=== Section Start ===

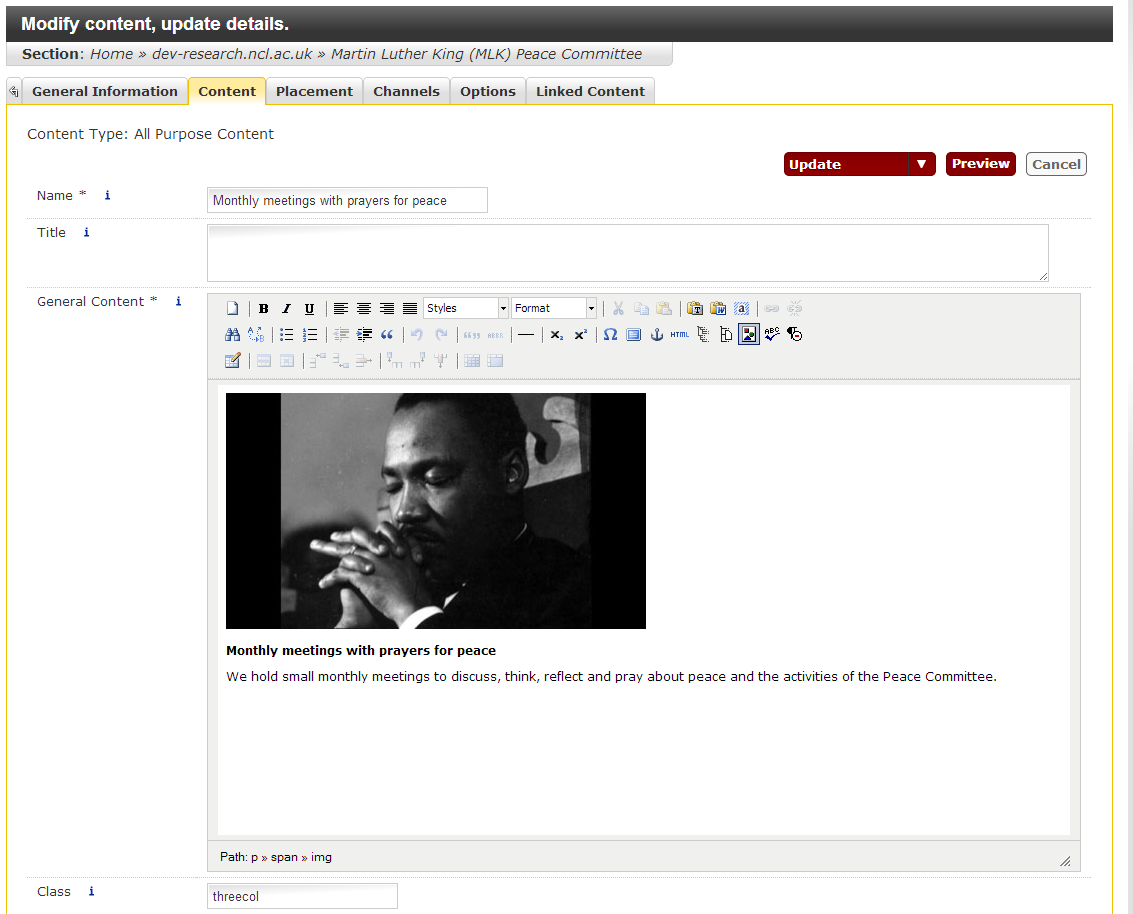Expand the Update button dropdown arrow
The height and width of the screenshot is (914, 1133).
922,165
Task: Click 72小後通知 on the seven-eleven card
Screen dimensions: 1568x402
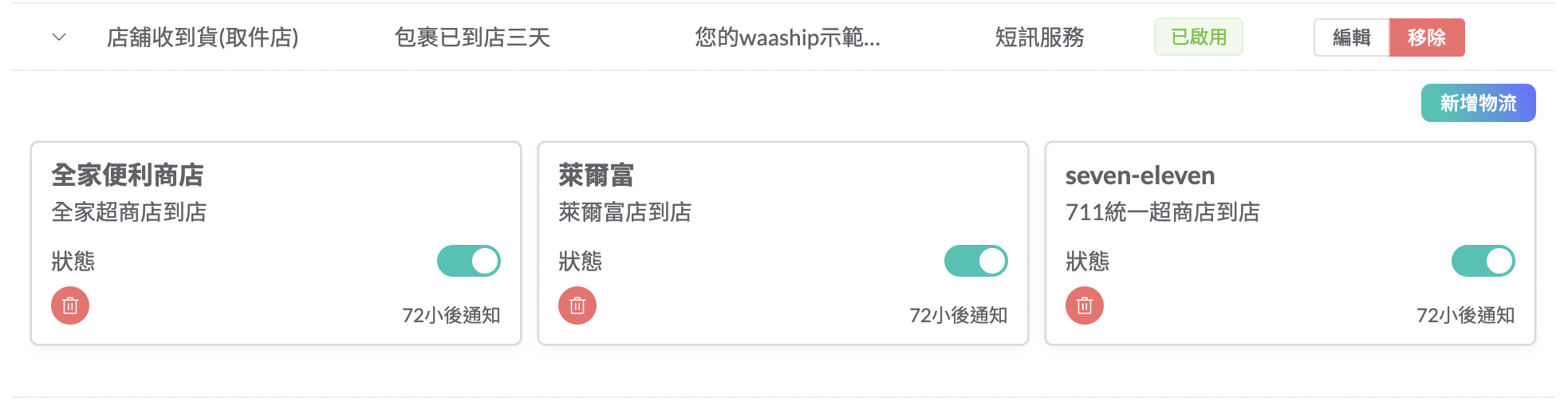Action: [1465, 316]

=== Section End ===

--- EXERCISE AIM ---
All that is needed is an exact copy of the lines from the line with "Task: Click 72小後通知 on the seven-eleven card" through the end of the listing, both ends included, with no pictures.

--- OUTPUT FOR THIS EXERCISE ---
Task: Click 72小後通知 on the seven-eleven card
Screen dimensions: 1568x402
Action: [1465, 316]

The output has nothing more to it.